A decisão do ministro foi tomada durante reunião com membros de uma comissão de Foz, que esteve em Brasília para pedir providências. Calheiros recebeu um dossiê com reportagens sobre as operações da PF e propostas com o objetivo de diminuir o índice de violência em Foz e região, além de denúncias de cerca de 20 pessoas que se sentiram lesadas por terem suas residências invadidas pela polícia, que não portava mandado judicial durante blitz.
O ministro também garantiu que vai solicitar à PF que auxilie nas ações desenvolvidas pela comunidade durante a campanha ‘‘Sou da Paz’’, que tem a finalidade de incentivar o desarmamento na cidade. Segundo o presidente da subseção da Ordem dos Advogados do Brasil, Márcio de Souza, o Ministério da Justiça vai pedir que a PF ajude no recolhimento das armas.
Souza também informou que Foz deve firmar nos próximos dias um convênio com o Núcleo de Estudos Sobre Violência da Universidade de São Paulo (USP). O professor Paulo Sérgio Pinheiro, responsável pelo Núcleo, deverá fazer um estudo sobre a violência praticada na Tríplice Fronteira.
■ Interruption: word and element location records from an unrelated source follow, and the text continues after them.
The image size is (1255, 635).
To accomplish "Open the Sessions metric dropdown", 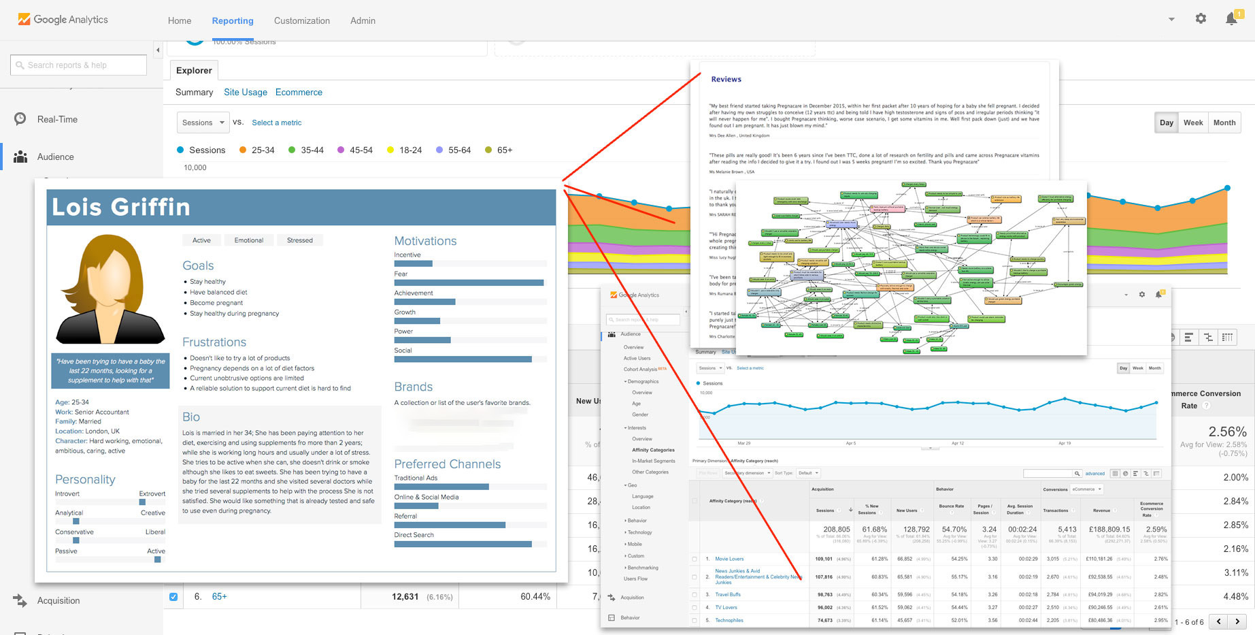I will (203, 123).
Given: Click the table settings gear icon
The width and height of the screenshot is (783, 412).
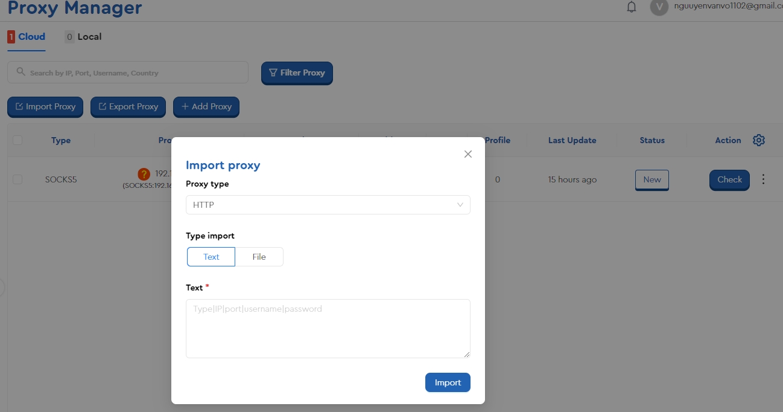Looking at the screenshot, I should [759, 140].
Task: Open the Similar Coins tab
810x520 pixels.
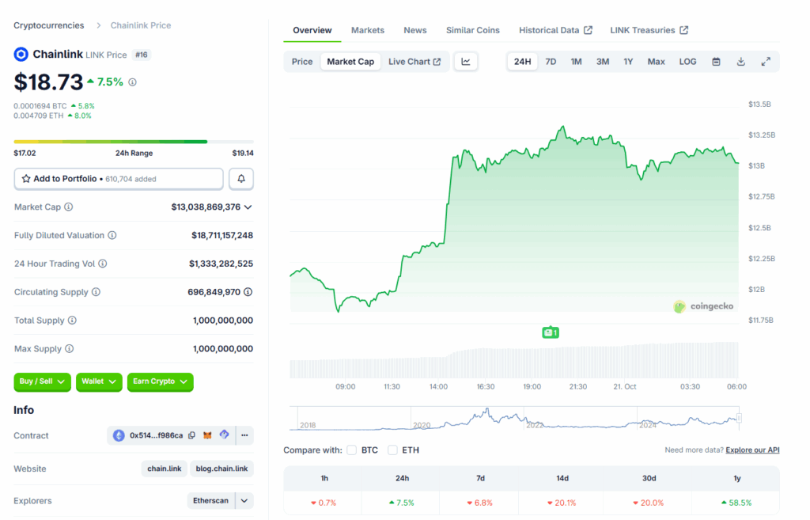Action: click(x=473, y=30)
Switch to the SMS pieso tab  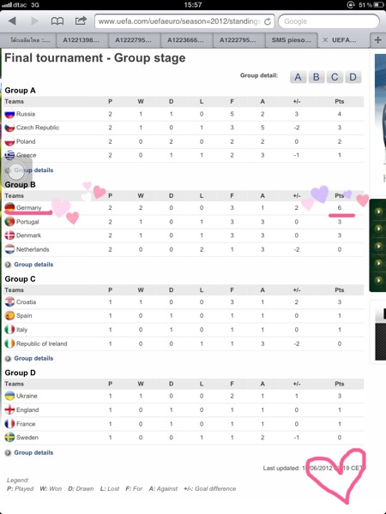point(291,40)
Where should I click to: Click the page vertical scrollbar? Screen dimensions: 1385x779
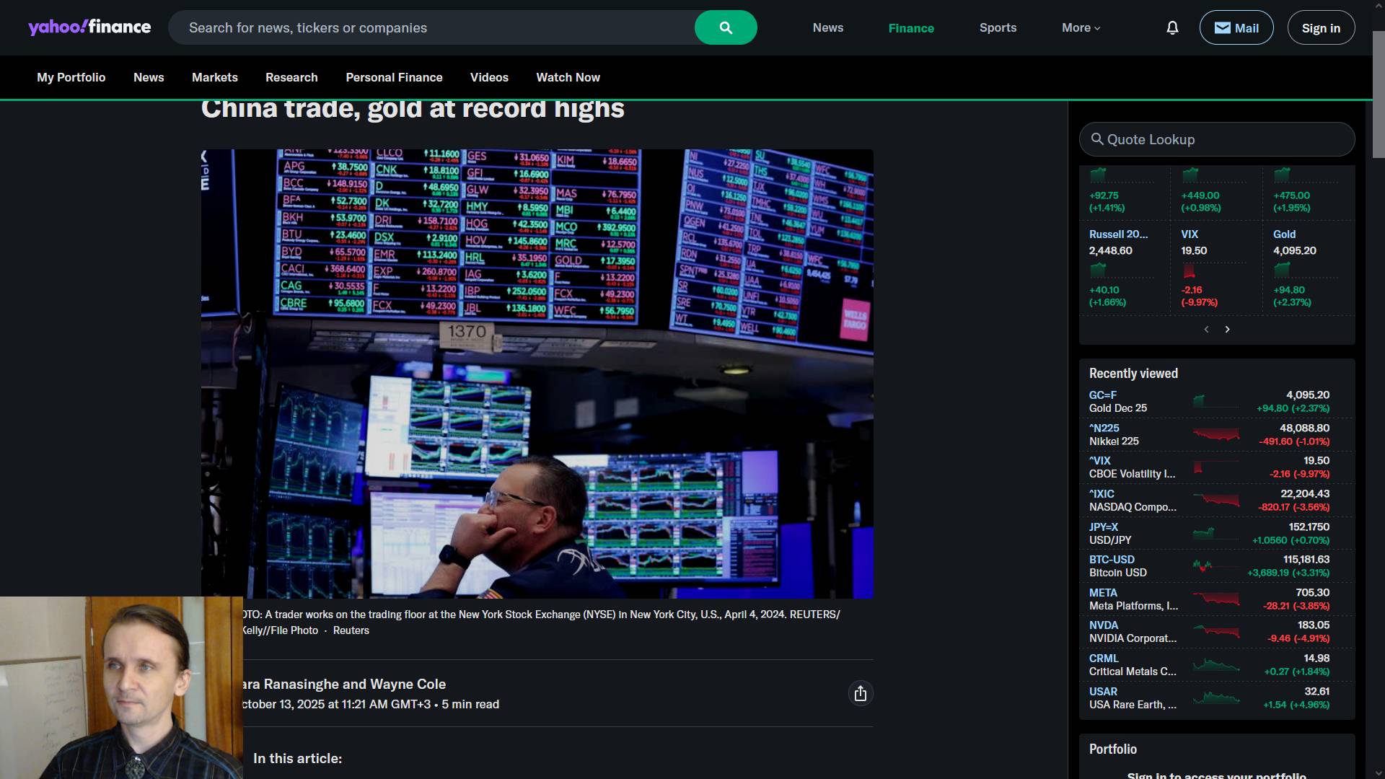click(x=1379, y=390)
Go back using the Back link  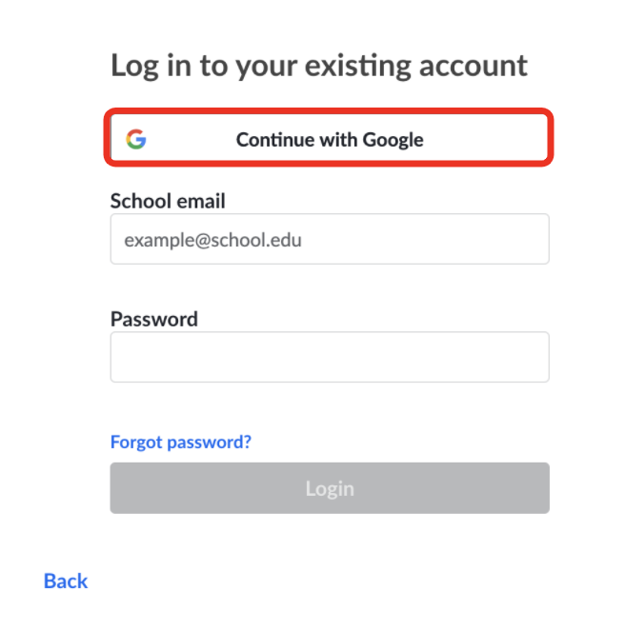66,581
O convênio deve contar com a parceria da Universidade Estadual do Oeste do Paraná (Unioeste).
A Polícia Federal de Foz do Iguaçu vem realizando operações na fronteira entre Brasil, Argentina e Paraná desde o início do ano. Além da permanência de estrangeiros clandestinos, a polícia também procura combater o narcotráfico e contrabando.
A colônia árabe, uma das maiores do País, alega que seus integrantes estariam sendo perseguidos por autoridades da Tríplice Fronteira, que investigam a possível existência de grupos terroristas islâmicos na região.